# Recorded data
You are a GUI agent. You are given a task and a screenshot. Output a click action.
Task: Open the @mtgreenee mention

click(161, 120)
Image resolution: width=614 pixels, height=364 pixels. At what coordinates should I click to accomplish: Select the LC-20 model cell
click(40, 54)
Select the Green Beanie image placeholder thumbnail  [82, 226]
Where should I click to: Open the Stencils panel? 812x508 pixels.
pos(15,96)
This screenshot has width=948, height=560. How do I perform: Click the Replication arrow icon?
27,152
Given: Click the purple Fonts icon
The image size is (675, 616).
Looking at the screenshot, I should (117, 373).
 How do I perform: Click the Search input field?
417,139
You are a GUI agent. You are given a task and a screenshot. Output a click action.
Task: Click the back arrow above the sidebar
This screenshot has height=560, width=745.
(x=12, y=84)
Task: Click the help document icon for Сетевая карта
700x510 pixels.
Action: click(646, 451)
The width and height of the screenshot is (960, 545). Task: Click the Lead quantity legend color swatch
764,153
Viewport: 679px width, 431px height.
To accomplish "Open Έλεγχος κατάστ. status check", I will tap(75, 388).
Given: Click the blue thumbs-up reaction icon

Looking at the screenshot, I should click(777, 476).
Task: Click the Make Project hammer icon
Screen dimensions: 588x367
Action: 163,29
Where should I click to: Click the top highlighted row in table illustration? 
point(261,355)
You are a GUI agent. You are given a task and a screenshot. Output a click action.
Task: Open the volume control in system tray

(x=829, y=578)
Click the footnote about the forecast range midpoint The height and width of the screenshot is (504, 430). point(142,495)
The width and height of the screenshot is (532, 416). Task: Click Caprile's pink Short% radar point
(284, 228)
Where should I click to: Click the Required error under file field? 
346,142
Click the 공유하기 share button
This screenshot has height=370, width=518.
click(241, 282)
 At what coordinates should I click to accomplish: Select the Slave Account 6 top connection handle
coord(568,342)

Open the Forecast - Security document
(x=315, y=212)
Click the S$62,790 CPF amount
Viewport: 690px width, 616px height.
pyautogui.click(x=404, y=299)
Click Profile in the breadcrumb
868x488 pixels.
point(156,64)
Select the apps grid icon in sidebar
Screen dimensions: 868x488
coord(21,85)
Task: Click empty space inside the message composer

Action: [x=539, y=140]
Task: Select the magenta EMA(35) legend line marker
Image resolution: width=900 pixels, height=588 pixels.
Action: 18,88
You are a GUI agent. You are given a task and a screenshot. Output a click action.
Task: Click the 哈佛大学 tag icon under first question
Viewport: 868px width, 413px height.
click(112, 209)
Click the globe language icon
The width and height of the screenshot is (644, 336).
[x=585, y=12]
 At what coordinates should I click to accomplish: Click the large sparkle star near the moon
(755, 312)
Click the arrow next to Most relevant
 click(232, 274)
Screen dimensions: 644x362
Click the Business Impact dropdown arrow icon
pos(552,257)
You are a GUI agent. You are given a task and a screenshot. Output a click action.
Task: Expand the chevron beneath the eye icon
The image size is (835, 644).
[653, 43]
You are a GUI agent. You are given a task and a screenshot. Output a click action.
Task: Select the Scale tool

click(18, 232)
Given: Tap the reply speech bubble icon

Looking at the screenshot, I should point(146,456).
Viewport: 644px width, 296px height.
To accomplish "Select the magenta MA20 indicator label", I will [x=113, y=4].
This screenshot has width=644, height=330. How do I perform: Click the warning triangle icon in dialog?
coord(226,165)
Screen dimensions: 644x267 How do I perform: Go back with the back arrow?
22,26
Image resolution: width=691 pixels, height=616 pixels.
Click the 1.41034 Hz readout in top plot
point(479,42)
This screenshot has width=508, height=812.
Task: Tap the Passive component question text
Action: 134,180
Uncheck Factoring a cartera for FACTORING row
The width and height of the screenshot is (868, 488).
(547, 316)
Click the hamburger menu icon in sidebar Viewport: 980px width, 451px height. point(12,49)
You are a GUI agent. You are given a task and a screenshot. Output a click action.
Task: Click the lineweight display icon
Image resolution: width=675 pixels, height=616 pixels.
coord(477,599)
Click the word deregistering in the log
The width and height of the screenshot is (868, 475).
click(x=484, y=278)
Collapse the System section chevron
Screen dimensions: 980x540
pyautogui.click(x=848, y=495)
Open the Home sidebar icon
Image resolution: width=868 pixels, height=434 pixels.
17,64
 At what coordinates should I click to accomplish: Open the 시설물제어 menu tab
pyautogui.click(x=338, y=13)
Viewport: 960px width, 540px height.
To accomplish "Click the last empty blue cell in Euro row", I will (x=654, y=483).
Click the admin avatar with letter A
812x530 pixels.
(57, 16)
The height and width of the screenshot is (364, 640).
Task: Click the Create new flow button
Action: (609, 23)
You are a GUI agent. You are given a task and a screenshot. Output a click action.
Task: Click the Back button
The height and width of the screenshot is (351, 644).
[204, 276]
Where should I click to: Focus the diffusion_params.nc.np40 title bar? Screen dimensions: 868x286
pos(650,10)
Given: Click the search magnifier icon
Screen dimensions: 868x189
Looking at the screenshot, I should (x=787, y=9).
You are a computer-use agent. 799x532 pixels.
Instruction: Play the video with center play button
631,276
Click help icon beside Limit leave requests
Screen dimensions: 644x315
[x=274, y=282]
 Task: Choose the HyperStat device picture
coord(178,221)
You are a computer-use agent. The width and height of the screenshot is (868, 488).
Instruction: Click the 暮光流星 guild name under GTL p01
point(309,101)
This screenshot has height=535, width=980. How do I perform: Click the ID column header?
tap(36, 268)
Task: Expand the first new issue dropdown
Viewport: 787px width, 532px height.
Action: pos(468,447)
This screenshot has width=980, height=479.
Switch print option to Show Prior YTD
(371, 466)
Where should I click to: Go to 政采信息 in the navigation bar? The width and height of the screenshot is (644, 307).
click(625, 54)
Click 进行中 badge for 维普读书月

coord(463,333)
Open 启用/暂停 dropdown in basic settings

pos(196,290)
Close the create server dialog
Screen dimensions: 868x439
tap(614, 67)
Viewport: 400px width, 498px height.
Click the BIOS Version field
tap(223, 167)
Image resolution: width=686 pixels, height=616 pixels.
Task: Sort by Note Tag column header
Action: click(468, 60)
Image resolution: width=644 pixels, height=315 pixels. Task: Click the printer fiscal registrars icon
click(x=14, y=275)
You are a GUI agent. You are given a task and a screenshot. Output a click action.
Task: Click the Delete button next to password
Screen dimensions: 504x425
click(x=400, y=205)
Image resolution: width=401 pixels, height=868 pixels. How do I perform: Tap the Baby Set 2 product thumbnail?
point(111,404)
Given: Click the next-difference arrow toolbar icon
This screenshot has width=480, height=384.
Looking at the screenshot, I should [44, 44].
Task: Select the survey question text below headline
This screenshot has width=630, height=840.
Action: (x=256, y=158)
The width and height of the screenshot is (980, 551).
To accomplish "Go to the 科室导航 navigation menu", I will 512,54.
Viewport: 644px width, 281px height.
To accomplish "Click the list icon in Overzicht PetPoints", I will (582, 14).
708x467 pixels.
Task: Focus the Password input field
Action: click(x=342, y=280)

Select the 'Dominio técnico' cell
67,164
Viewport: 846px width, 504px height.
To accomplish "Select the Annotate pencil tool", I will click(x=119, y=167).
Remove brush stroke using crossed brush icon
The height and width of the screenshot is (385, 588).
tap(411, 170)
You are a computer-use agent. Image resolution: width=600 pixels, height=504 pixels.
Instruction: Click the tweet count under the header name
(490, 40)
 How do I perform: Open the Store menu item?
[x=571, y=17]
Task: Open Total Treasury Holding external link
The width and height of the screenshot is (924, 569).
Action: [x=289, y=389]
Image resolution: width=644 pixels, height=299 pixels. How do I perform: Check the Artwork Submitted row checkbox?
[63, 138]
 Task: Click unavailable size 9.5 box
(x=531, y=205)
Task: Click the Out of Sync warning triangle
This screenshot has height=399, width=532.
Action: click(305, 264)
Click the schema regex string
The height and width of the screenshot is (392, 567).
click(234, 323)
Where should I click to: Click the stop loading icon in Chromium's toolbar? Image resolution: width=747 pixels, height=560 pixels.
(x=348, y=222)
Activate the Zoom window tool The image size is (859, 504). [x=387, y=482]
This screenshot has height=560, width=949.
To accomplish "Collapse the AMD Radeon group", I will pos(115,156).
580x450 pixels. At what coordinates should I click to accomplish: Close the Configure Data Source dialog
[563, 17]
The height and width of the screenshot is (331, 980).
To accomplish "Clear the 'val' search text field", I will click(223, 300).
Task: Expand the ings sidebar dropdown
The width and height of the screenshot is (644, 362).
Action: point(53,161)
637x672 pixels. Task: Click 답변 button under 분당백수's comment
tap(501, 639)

# TASK BRIEF
Rewrite the data from its first line through the line holding "click(161, 120)", inclusive, swapping "mention" for "post" and keeping everything else the same.

# FINISHED ANSWER
You are a GUI agent. You are given a task and a screenshot. Output a click action.
Task: Open the @mtgreenee post

click(161, 120)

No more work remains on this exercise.